Reserva energética brasileira garante demanda de mais dois anos - CIESP

Reserva energética brasileira garante demanda de mais dois anos

A reserva energética brasileira é suficiente para atender o consumo interno somente até 2013. A partir desta data, até no máximo 2015, serão necessários que os novos projetos do Plano Decenal de Energia (PDE) saiam do papel, condição fundamental para que as matrizes nacionais tenham capacidade para suprir sua crescente demanda.

A avaliação foi feita nesta segunda-feira (9) pelo presidente da Associação Nacional de Consumidores de Energia (Anace), Carlos Faria, durante o 11° Encontro Internacional de Energia Fiesp/Ciesp, que prossegue até terça (10), no Hotel Unique, em São Paulo.

Segundo ele, a meta nacional de energia está, em sua maioria, calculada na geração hidrelétrica. E para que não haja risco concreto de déficit futuro, é necessário que todos os prazos e projetos vigentes sejam cumpridos sem atrasos, “o que não vem ocorrendo nos últimos anos”.

Mais do que isso, terão de ser complementados por fontes alternativas de geração elétrica, como energia eólica e de biomassa.

“Estamos paulatinamente baixando nossa capacidade de armazenamento energético. Há pouco tempo tínhamos seis anos de folga, hoje esta reserva caiu para três. Isso significa que os planos energéticos não estão acompanhando o crescimento do mercado”, constatou Faria.

Segundo ele, desde 2006 as metas estipuladas pelo PDE, do Ministério de Minas e Energia, não estão sendo correspondidas pelas ações da Agência Nacional de Energia Elétrica (Aneel).

“Existe, sem dúvida, risco de déficit na oferta de energia. E o que nos tira o sono é que ele só não vai ocorrer com todos os prazos concretizados no tempo exato de seu planejamento”, ressaltou o presidente da Anace.

Situação de conforto
Em contrapartida, o diretor-geral do Operador Nacional do Sistema Elétrico (ONS), Hermes Chipp, enfatizou que a previsão média de aumento de capacidade energética para os próximos anos é de 7,2%.

De acordo como especialista, esta é uma situação de conforto para o País, já que só pode haver risco de déficit caso a procura exceda 5% da variação de crescimento em cada subsistema.

“Nossa média produtiva anual é de 55.996 megawatts (MW). Com a porcentagem que podemos avançar, ela chegará em 2014 a 68.542 MW. Além disso, estamos trabalhando a intensificação da biomassa e da energia eólica”, explicou.

Contudo, segundo o diretor da Votorantim Energia, Otávio Resende, esta sobra de 7,2% apontada por Chipp não está totalmente pronta para ser utilizada.

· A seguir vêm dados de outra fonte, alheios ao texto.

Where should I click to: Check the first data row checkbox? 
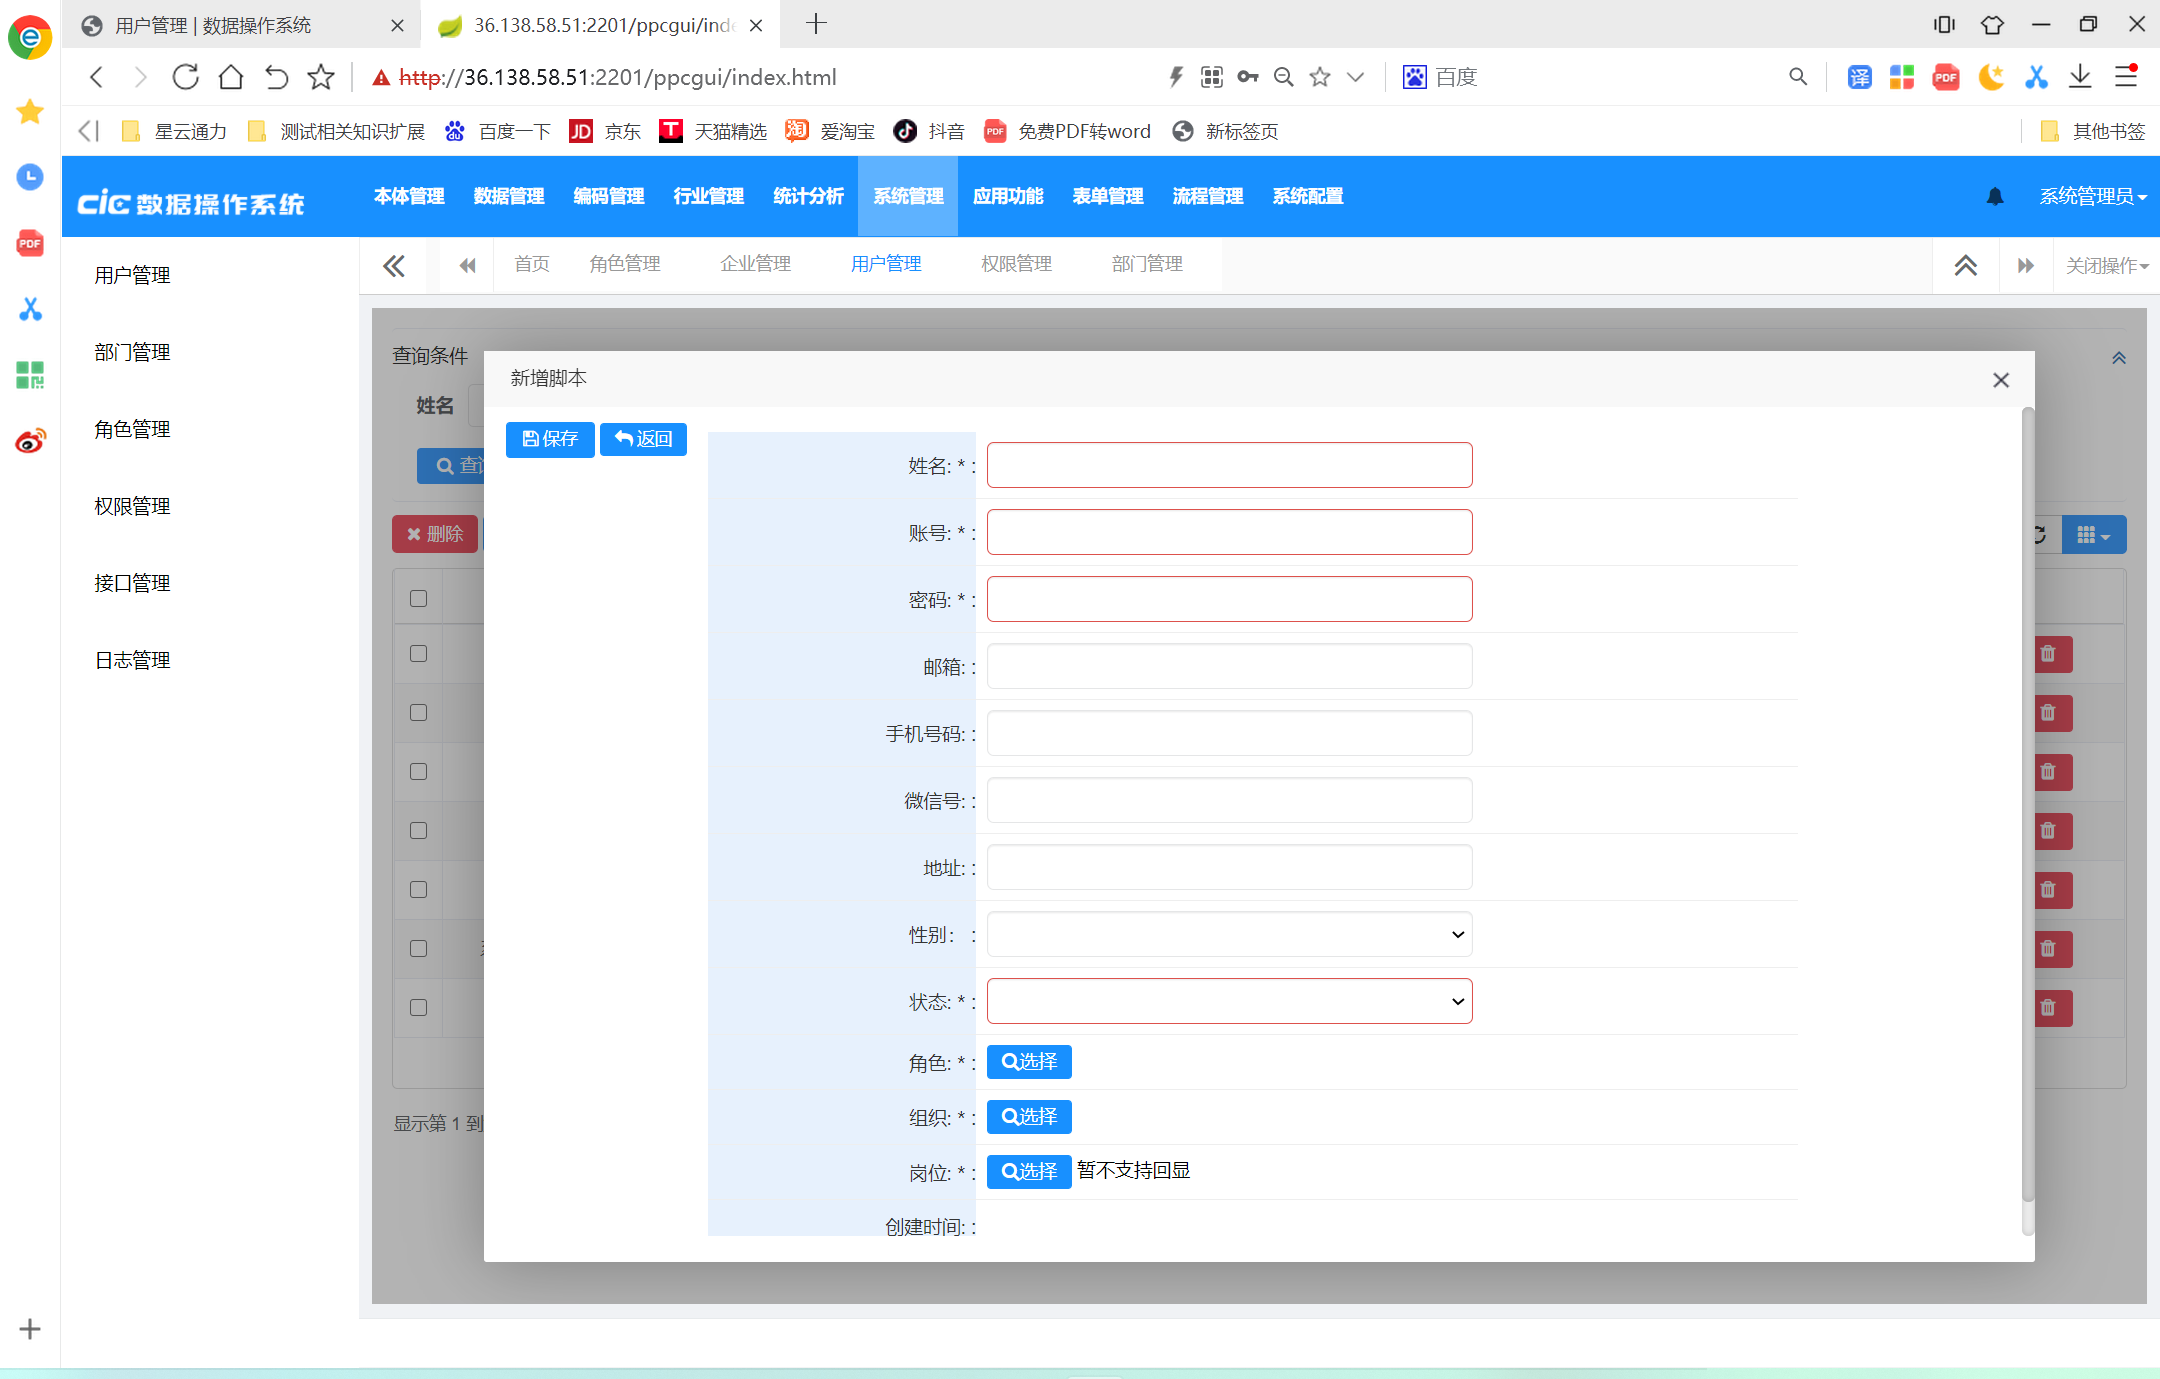click(x=418, y=653)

Isso porque parte dela não é contratável, ou seja, deve passar por processos que regularizem sua utilização. “Podemos dizer que, mesmo assim, temos capacidade de estocar energia, mas precisamos nos atentar à qualidade dela”, sublinhou.

Resende reiterou a preocupação levantada pelo presidente da Anace, ao insistir que as ferramentas que o Brasil dispõe atualmente são suficientes para garantirà demanda energética somente dos próximos dois anos. “Os prazos precisam começar a ser cumpridos, senão o terceiro ano pode nos trazer dor de cabeça”, alertou.

O diretor da Votorantim recomendou algumas medidas para contornar o impasse:
· Agir com mais determinação e agilidade nos entraves ambientais;
· Aplicar omodelo de expansão que limita a oferta energética;
· Acelerar estudos de viabilidade de novos projetos hidrelétricos;
· Realizar anualmente testes de estresse nas termoelétricas;
· Intensificar projetos industriais de eficiência energética;

“O que mais nos falta para por em prática as metas centrais é determinar, de maneira clara, quem vai acertar o preço e o ritmo adequados para ocumprimento, à risca, dos prazos da PDE”, criticou Otávio Resende.